(Extract provided)
Take Care: Coping with Collective Trauma

Take Care: Coping with Collective Trauma

Health is not merely the absence of disease, and wellness comes in many forms, including physical, mental, and emotional health.

The COVID-19 pandemic has forced many of us to change the way we live, work, and communicate. Our lives have been impacted in ways that are difficult to describe. In addition, the recent tragic and traumatic events that have taken the lives of several members of the Black community is impacting the ways we interact with family, friends, partners, and colleagues.

As people are grappling with all these changes, many are struggling to cope. The pressure to advocate for racial justice and cope during a pandemic feels surreal. From social distancing guidelines to social media outcries; this is a tough time for all of us.
(End Extract provided)
(Given information)
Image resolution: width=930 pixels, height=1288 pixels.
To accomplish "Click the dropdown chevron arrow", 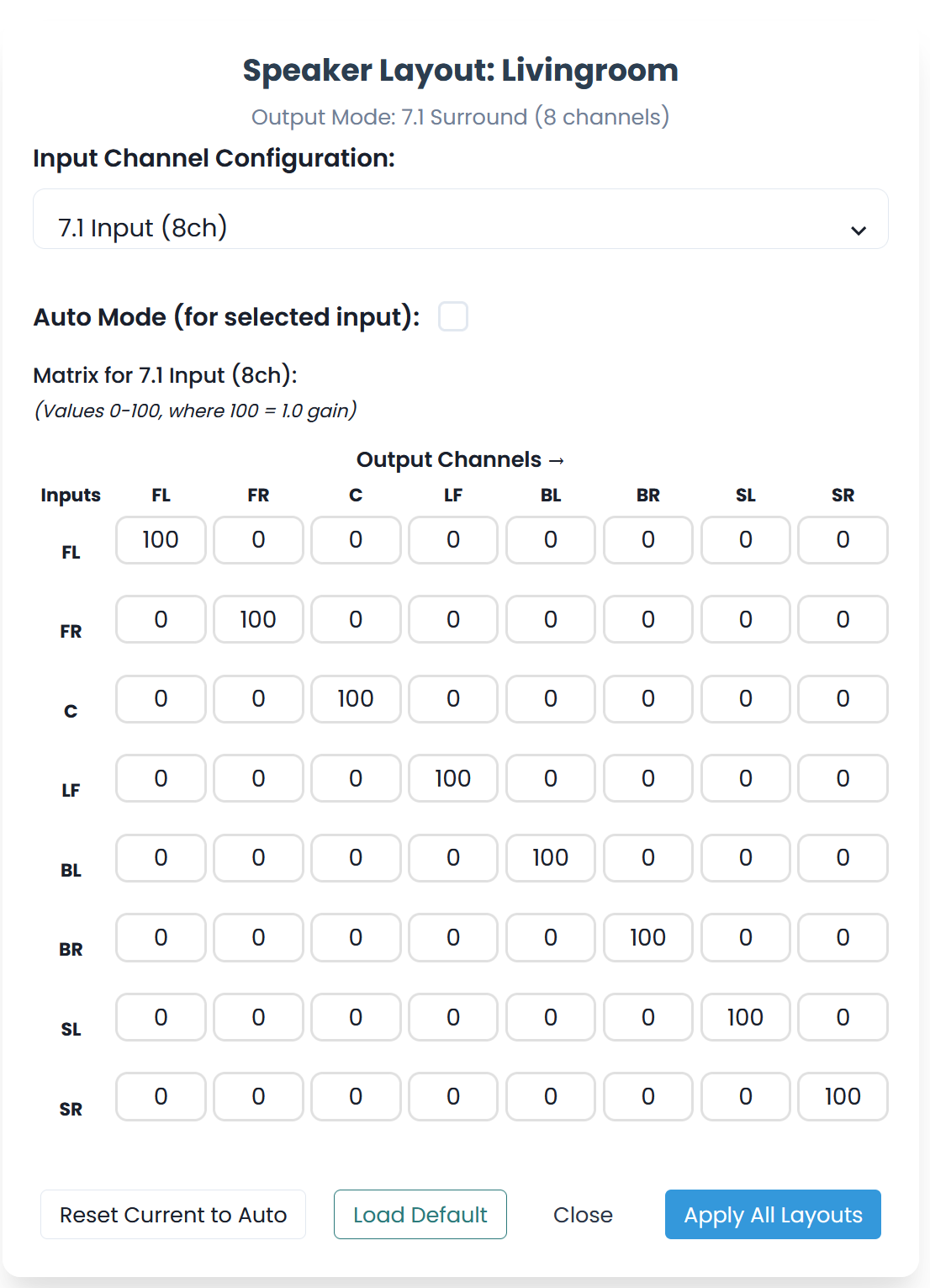I will click(858, 231).
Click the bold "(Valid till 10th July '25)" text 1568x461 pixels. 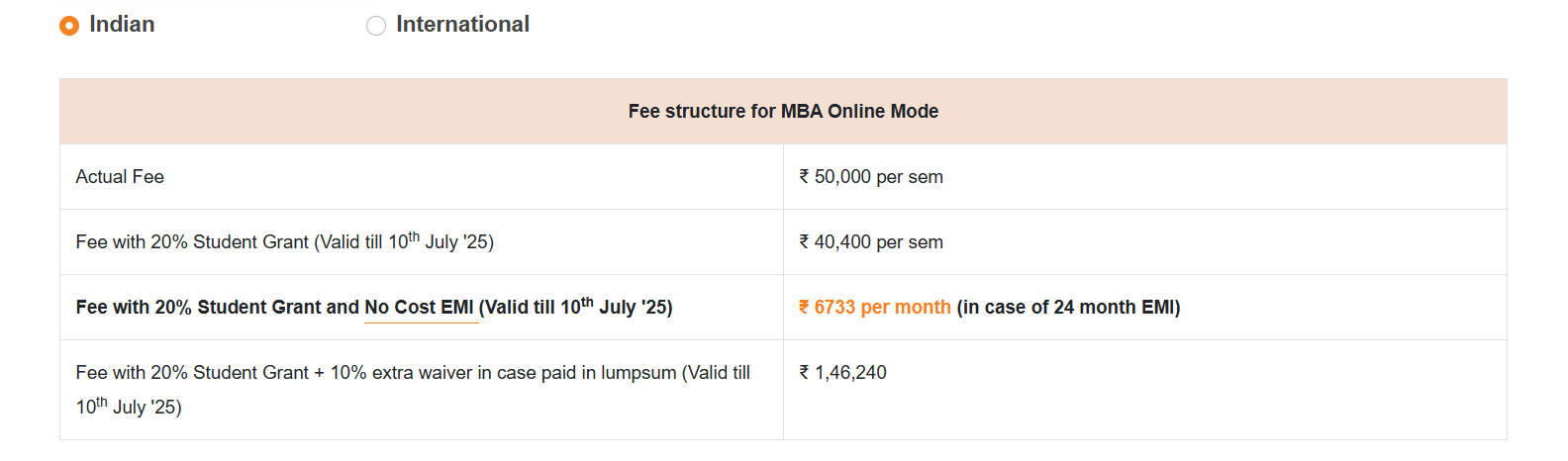point(576,308)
(End Given information)
§ Exercise requirements:
• 1. Reproduce word for word the stretch of the article on coping with collective trauma from "The COVID-19 pandemic" through "partners, and colleagues.".
• 2. Extend the article on coping with collective trauma, picking up after its last sentence.
The data has no connection to the article on coping with collective trauma.

§ Per-task answers:
• 1.
The COVID-19 pandemic has forced many of us to change the way we live, work, and communicate. Our lives have been impacted in ways that are difficult to describe. In addition, the recent tragic and traumatic events that have taken the lives of several members of the Black community is impacting the ways we interact with family, friends, partners, and colleagues.

• 2.
It may be difficult to articulate what you need from others. It may be difficult to connect. As stress levels increase, it is extremely important that we think about healthy ways to cope with our thoughts and feelings. Here are a few coping strategies to consider:

1. Acknowledge that none of this is normal

Racial, gender, and sexuality injustices are not normal. Living during a pandemic is not normal. It is okay to acknowledge that you do not feel like your typical self during these times. It is okay to acknowledge that these times are painful, frustrating, and confusing. It is okay to acknowledge that you are not sure how to respond. It is okay to take the time you need to process what you are feeling.

2. Establish boundaries with social media and news outlets

For some people, staying in tune with media outlets is helpful. For others, too much exposure is detrimental to one’s mental and emotional health. Know what you can handle, then set some boundaries. Be intentional about protecting your mind from all the messages that are being broadcasted multiple times a day.

3. Write down your feelings in a personal journal

Often, we turn to social media, text messages, phone calls, and in-person conversations to discuss our thoughts. It may be helpful to go to a quiet place and write down your thoughts. Read those thoughts as they sit on paper, and then write some more. This is a great way to reflect on all the events that have taken place. This is a great first step in deciding how you would like to respond to others and what actions (if any) you decide to take. There are many messages about what to do, but the decision to do anything is yours.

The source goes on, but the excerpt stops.